═════ Records supplied ═════

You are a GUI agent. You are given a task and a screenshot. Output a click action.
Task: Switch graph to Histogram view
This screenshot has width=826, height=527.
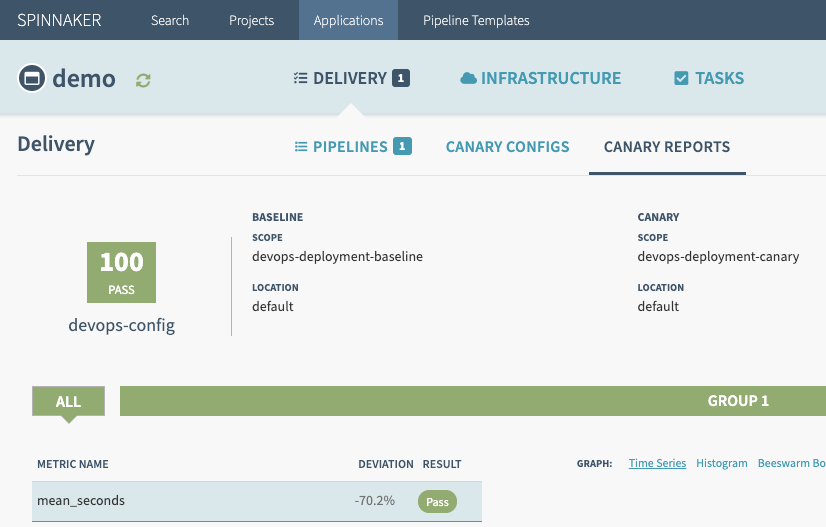click(721, 463)
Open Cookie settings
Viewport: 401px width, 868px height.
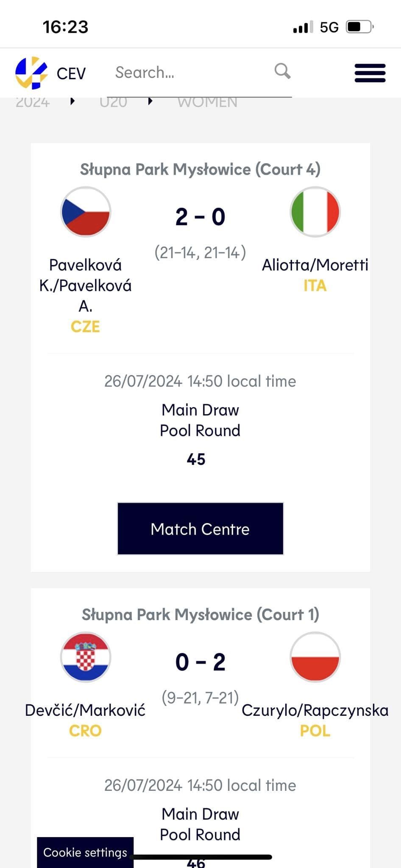(85, 852)
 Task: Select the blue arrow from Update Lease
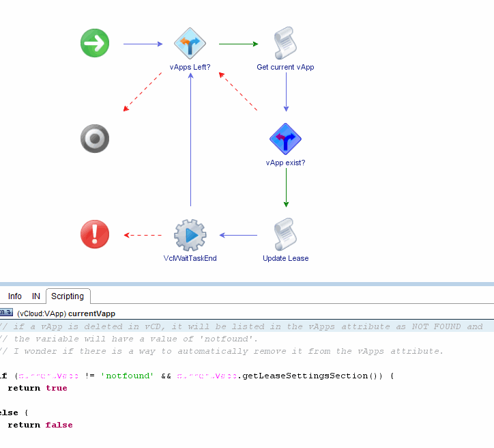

═════

Only the lines from the one with "Task: Switch graph to Histogram view" through the last line of the records above are wanted, copied exactly and with pictures omitted.

# [Problem solution]
Task: Switch graph to Histogram view
This screenshot has width=826, height=527.
click(721, 463)
Open Cookie settings
Viewport: 401px width, 868px height.
(85, 852)
 Task: Select the blue arrow from Update Lease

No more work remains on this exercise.